- CONSIGNE DONNÉE 1
Traduisez en anglais cette phrase de l'article sur le World Trade Center : « L'explosion d'une bombe le 26 février 1993 tuant six personnes et blessant un millier d'autres était déjà une indication quant à l'espérance de vie probable des tours. »

────────────────────

Tant de technologie et tant de concentration!
Comment est-ce possible?
La version originale de cet article a paru dans la revue L'Économiste Maghrébin
No. 64, novembre 2001, page 52
Par Mohamed Louadi, PhD
Les tours du World Trade Center étaient fières de 110
étages de restaurants, de magasins et surtout de bureaux. L'explosion d'une
bombe le 26 février 1993 tuant six personnes et blessant un millier d'autres
était déjà une indication quant à l'espérance de vie probable des tours.
Quelques 50.000 personnes travaillaient dans le WTC et
chaque jour entre 80.000 et 150.000 touristes et hommes et femmes d'affaires
visitaient le complexe qui réunissait, outre les deux tours, cinq autres
immeubles, le tout couvrant une surface totale de 6,5 hectares.
Le nombre exact des entreprises et des locataires du
complexe varie entre 330 et 500 selon le CoStar Group Inc. (www.costargroup.com/wtc) et
E-expedient.com (www.e-xpedient.com/).

────────────────────

- CONSIGNE DONNÉE 2
Réécrivez en tableau Markdown les entrées ci-dessous, de leur première ligne jusqu'à la ligne contenant "Looking at the" incluse, sans les lignes vides. Mettez le numéro de rang dans la colonne « N° » et la ligne dans la colonne « Ligne ».

────────────────────

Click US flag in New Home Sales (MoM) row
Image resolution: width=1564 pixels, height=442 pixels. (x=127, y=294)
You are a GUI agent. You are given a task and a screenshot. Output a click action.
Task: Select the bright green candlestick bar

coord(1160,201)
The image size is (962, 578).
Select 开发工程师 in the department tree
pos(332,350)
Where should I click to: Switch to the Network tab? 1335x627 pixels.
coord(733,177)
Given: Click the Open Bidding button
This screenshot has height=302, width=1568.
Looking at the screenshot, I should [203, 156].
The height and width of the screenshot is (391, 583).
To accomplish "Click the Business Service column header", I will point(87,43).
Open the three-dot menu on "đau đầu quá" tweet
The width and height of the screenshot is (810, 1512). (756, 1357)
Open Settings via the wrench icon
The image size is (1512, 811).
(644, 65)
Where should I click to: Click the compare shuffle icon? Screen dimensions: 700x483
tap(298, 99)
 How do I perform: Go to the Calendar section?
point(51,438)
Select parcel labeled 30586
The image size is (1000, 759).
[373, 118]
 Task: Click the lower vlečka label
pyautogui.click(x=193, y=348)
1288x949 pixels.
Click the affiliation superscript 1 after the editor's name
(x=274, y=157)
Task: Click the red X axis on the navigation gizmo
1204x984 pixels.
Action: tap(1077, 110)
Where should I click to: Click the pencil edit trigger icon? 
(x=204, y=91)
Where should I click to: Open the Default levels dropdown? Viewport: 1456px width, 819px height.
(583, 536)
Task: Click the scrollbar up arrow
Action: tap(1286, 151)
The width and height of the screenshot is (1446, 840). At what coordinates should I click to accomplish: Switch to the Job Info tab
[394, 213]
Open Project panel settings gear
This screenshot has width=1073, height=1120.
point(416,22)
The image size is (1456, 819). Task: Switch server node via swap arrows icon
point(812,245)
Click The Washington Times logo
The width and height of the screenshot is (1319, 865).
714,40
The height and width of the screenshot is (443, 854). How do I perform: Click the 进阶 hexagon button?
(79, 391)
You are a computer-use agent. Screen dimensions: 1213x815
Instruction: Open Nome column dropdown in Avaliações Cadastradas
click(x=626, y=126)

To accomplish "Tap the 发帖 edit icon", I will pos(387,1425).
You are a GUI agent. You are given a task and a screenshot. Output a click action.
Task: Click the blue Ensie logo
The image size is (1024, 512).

────────────────────

- RÉPONSE COMPLÈTE 1
The explosion of a bomb on February 26, 1993, killing six people and injuring about a thousand others, was already an indication of the towers' probable life expectancy.

- RÉPONSE COMPLÈTE 2
| N° | Ligne |
|---|---|
| 1 | Click US flag in New Home Sales (MoM) row |
| 2 | Image resolution: width=1564 pixels, height=442 pixels. (x=127, y=294) |
| 3 | You are a GUI agent. You are given a task and a screenshot. Output a click action. |
| 4 | Task: Select the bright green candlestick bar |
| 5 | coord(1160,201) |
| 6 | The image size is (962, 578). |
| 7 | Select 开发工程师 in the department tree |
| 8 | pos(332,350) |
| 9 | Where should I click to: Switch to the Network tab? 1335x627 pixels. |
| 10 | coord(733,177) |
| 11 | Given: Click the Open Bidding button |
| 12 | This screenshot has height=302, width=1568. |
| 13 | Looking at the screenshot, I should [203, 156]. |